- Born: November 10, 1863 Crestline, Ohio, U.S.
- Died: February 9, 1912 (aged 48) Pittsburgh, Pennsylvania, U.S.
- Education: Sharpsburg Academy University of Michigan Hahnemann Medical College
- Occupation: Homeopath
- Spouse(s): Grace Miller (m. 1891; d. 1896) Nellie Day Anderson ​(m. 1900)​
- Children: Gustav Mueller Jr. Robert Mueller
- Relatives: Robert Mueller III (great-grandson)

= Gustave A. Mueller =

American homeopath and surgeon

Gustave Adolph Mueller (November 10, 1863 – February 9, 1912) was an American homeopath and surgeon at the Homeopathic Hospital of Pittsburgh. He was described by The Pittsburgh Press as a leading specialist in the treatment of the eye, the ear, the nose and the throat and "a high authority in homeopathic medicine".

==Early life and education==
Mueller was born in Crestline, Ohio, in 1863. His family moved to Pittsburgh, Pennsylvania, where he grew up with his five sisters. He was educated at the Sharpsburg Academy. He graduated from the University of Michigan, and he earned a medical degree from the Hahnemann Medical College, now known as Drexel University College of Medicine.

== Career ==
Mueller was appointed as the city physician of Allegheny, Pennsylvania, serving until 1884. Mueller went to Germany to study at the Friedrich Wilhelm University of Berlin, Heidelberg University, the Ludwig-Maximilians-Universität München, the University of Vienna, leading centers of the day. He also spent time in Paris and London.

Mueller returned to Pittsburgh, where he became a surgeon at the Homeopathic Hospital of Pittsburgh. He established that as his life's work, and became involved in various professional medical associations through the years, particularly those associated with homeopathy.

Mueller served on the Pennsylvania Medical Board, and on the Board of Medical Examiners for the Homeopathic Medical Society of Pennsylvania. He was a member of the American Institute of Homeopathy, the Institute of Homeopathy of Pennsylvania, and the Institute of Homeopathy of Allegheny County. He was described by The Pittsburgh Press in his obituary as "a high authority in homeopathic medicine" and as "one of the leading specialists" in the treatment of the eye, the ear, the nose and the throat.

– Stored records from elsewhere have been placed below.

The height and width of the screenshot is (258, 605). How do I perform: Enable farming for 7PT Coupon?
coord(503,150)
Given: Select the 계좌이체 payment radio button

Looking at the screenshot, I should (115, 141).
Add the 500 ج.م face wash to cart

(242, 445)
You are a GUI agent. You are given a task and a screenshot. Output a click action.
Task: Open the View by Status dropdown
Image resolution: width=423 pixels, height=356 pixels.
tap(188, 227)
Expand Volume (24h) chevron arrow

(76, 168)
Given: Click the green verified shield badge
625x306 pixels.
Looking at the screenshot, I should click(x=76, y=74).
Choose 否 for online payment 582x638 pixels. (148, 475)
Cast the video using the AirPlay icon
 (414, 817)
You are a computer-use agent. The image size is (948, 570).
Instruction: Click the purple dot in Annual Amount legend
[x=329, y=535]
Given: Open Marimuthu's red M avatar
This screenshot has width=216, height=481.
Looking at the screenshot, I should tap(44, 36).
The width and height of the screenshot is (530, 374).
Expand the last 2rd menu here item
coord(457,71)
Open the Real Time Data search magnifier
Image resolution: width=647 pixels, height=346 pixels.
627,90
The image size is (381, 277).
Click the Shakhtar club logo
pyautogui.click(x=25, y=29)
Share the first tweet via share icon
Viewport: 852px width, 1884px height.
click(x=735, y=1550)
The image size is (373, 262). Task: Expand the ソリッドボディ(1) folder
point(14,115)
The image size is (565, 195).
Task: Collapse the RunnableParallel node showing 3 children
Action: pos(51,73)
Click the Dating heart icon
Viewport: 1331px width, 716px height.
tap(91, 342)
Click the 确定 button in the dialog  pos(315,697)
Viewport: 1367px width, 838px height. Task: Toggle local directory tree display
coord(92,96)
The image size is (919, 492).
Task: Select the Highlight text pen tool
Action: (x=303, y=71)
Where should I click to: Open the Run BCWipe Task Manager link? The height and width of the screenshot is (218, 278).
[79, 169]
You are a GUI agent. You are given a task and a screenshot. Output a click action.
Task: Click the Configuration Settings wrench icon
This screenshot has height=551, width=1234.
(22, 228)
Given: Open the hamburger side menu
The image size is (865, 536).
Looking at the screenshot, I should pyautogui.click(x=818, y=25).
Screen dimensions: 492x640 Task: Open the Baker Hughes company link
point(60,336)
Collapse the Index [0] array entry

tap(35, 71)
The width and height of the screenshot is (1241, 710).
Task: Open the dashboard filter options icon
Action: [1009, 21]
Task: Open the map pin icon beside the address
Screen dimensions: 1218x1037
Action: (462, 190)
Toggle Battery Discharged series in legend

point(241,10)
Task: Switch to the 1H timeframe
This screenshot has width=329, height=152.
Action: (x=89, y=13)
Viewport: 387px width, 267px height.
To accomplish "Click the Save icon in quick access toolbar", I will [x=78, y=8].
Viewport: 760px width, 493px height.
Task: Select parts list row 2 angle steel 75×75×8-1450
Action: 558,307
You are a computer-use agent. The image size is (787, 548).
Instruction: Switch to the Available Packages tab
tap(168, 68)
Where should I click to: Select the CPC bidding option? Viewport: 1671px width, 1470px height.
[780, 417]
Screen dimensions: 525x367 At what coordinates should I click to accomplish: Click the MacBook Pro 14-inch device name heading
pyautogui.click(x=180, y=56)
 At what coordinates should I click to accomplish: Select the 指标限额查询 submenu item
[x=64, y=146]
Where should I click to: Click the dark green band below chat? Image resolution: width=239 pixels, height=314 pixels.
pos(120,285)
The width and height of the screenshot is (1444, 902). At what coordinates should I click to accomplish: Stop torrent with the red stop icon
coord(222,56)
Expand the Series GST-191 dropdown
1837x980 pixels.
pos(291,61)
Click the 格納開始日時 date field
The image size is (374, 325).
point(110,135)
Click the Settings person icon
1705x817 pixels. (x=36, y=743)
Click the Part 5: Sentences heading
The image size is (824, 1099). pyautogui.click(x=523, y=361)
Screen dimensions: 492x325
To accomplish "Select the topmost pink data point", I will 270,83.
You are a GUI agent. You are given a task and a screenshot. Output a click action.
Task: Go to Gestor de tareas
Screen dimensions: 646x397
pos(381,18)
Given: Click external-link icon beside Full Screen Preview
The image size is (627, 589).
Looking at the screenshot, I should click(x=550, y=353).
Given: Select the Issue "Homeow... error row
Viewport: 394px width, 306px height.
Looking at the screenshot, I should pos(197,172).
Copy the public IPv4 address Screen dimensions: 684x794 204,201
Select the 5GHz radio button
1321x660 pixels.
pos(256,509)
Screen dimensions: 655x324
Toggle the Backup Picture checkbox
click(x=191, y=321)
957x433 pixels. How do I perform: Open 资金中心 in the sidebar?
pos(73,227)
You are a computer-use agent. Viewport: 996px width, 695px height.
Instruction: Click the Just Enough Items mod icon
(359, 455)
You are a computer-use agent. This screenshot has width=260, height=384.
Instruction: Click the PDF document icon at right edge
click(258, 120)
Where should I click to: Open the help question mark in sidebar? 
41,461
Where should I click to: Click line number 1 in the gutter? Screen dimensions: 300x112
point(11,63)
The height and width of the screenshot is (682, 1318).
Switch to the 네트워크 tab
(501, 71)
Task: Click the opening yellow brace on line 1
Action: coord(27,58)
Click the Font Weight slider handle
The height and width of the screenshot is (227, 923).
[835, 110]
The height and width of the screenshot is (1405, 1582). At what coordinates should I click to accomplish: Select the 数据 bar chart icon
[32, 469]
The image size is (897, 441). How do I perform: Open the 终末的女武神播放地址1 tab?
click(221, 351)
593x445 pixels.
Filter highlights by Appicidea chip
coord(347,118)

Mueller was a co-founder of the Bank of Secured Savings of Allegheny. He was a member of the Crescent lodge of the Masons and several other initiate societies.

== Personal life and death ==
Mueller married Grace Miller in 1891. She died in 1896. At the age of 37 he married again, to Nellie Day Anderson in 1900. They had two sons together, Gustave Jr. and Robert. They resided in Oakmont, Pennsylvania, near Pittsburgh.

Mueller died of typhoid on February 9, 1912, in Pittsburgh, and his funeral was held at the Trinity Cathedral. His widow auctioned their property in October 1912.